Friday, May 30, 2008

Fat Pig: The Body Politic


On the heels of directing a pair of Hollywood thrillers of dubious quality (The Wicker Man, Lakeview Terrace), prolific playwright-cum-filmmaker Neil Labute returns to stage direction with the West End debut of Fat Pig, a dark comedy that continues his exploration of the dark recesses of the human psyche.


This production features a quartet of British actors, all of whom have found success on popular British television programming: Kris Marshall (My Family), Joanna Page (Gavin & Stacey), Ella Smith (Strictly Confidential) and Robert Webb (Peep Show). Here, Webb plays Tom, a straight-laced and straight-bodied office worker who falls in love with an overweight librarian named Helen (Smith). When news of his budding relationship gets out to the office, his co-workers Carter (Marshall) and Jeannie (Page) become fixated on Helen’s body-size. Tom tries to ignore their scurrilous commentary and continues his courtship of Helen and seems to be truly falling in love with her.

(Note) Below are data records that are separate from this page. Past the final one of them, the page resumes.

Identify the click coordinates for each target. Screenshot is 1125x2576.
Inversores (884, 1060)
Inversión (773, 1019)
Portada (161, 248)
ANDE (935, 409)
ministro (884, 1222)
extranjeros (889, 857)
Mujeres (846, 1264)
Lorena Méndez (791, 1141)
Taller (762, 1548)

But as this is a Labute play, there is of course a sting in the tail, and here it’s Tom’s increasing embarrassment about being seen with Helen in public that eventually forms an impasse. This quality prevents the play from taking on a fairy tale quality and becoming an unabashed call for acceptance and promotion of positive body image – the kind of paean found in Hairspray. The play isn’t malicious in its presentation of people of plus-sized waist lines but it’s not interested in sugar-coated happy endings either. Tom isn’t presented as a saintly modern day prophet who rejects societal conventions – as say Linc in Hairpsray is presented – but rather as a fallible servant to the status quo who ultimately realizes his own yearning to be accepted by society’s understandings of normalcy will make the undoing of his relationship.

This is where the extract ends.